Courtney Wright

Courtney Wright

Title: Manager of Veolia North America’s James River plant on Bellwood Road in Chesterfield County. DuPont opened the plant in 1947 to produce sulfuric acid. DuPont spun off its performance chemicals segment, including the James River plant, to the Chemours Co. in 2015. A year later, Veolia, a French-based water and waste company, bought Chemours’ sulfur products division.

Born: In 1979

Education: Bachelor of science in chemical engineering from Georgia Tech, 2001; MBA from Northeastern University, 2014

Career: DuPont, 2003-2015; Chemours, 2015-2016; Veolia North America, 2016-present

What part of the metro area do you live?: Southern Chesterfield County

Best business decision: “Moving into a management role. Though I enjoyed my early work as a chemical engineer, my real challenges, growth and passion came when I began to manage people. Suddenly, in addition to production and maintenance and shipping, I had to think about people issues, too. As I’ve grown, rather than ‘managing’ people I’ve focused on coaching, setting direction and letting others think issues through.”
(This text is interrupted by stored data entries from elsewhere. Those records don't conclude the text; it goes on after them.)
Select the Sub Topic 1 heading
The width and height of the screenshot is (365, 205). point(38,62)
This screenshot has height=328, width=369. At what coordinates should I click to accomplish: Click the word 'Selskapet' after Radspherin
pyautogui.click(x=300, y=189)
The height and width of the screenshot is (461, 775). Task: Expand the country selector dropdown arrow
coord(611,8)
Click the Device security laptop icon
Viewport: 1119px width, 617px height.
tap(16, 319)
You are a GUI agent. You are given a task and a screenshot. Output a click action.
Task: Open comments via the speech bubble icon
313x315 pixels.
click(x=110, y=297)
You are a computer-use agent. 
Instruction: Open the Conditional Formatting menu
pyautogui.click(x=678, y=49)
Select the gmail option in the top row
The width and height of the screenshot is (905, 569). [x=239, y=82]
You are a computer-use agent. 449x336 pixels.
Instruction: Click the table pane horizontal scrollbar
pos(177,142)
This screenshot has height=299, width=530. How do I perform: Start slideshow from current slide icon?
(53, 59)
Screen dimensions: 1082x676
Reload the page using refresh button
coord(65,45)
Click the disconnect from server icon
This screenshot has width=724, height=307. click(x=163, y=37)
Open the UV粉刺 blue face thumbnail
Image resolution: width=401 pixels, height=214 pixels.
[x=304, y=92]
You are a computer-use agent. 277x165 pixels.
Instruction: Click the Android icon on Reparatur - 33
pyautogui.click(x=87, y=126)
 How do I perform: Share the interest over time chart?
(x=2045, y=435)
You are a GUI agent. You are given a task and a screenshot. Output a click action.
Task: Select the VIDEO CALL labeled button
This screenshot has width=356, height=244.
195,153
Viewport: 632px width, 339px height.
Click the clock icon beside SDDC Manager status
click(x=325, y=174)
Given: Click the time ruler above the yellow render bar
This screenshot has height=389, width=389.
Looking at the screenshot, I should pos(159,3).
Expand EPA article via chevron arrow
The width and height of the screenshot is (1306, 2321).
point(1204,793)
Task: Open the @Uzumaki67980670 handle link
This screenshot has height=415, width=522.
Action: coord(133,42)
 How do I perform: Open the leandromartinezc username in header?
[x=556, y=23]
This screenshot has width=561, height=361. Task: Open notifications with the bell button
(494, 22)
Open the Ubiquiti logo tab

Mistake you learned the most from: “As a plant manager, I’ve learned what it means to be responsible for other people’s safety on a daily basis. A minor safety issue can become much bigger if ignored, so I learned very quickly to prioritize and adjust other timelines when people’s well-being is concerned. I have learned to look at risk and safety management from a new perspective — understanding in a concrete way what proactive vs. reactive approaches can look like.”

What is the biggest challenge/opportunity in the next two to five years: “Where I once thought of myself as a chemical manufacturer, I now see myself and my company as a recycler. The chemicals our plant produces can be reused again and again as part of the circular economy.”

First job after college: Process engineer supporting day-to-day technical operations and manufacturing.

If you had to do it all over again, what would you do differently: “Nothing. I know that’s a typical answer, but I wouldn’t be the person I am now if I hadn’t done what I did then. I’ve grown and learned each step of the way. I generally believe things turn out how they should.

Book that inspired you the most, and why?: “I’ve always loved ‘The Thin Book of Appreciative Inquiry’ by Sue Annis Hammond. It’s about driving improvement by focusing on the positive rather than negative. I’m actually in the middle of re-reading it for the third time.”

Favorite/least favorite subject in school: “I was incredibly lucky to have a fantastic ninth-grade science teacher. His class was the first time I thought about chemical engineering. He and my other high school science teachers were a big influence and inspiration in my life, and have certainly made me appreciate how we must better foster pathways to and awareness of STEM careers for Virginia students, women in particular. Least favorite subject was music, but only because I can’t carry a tune.”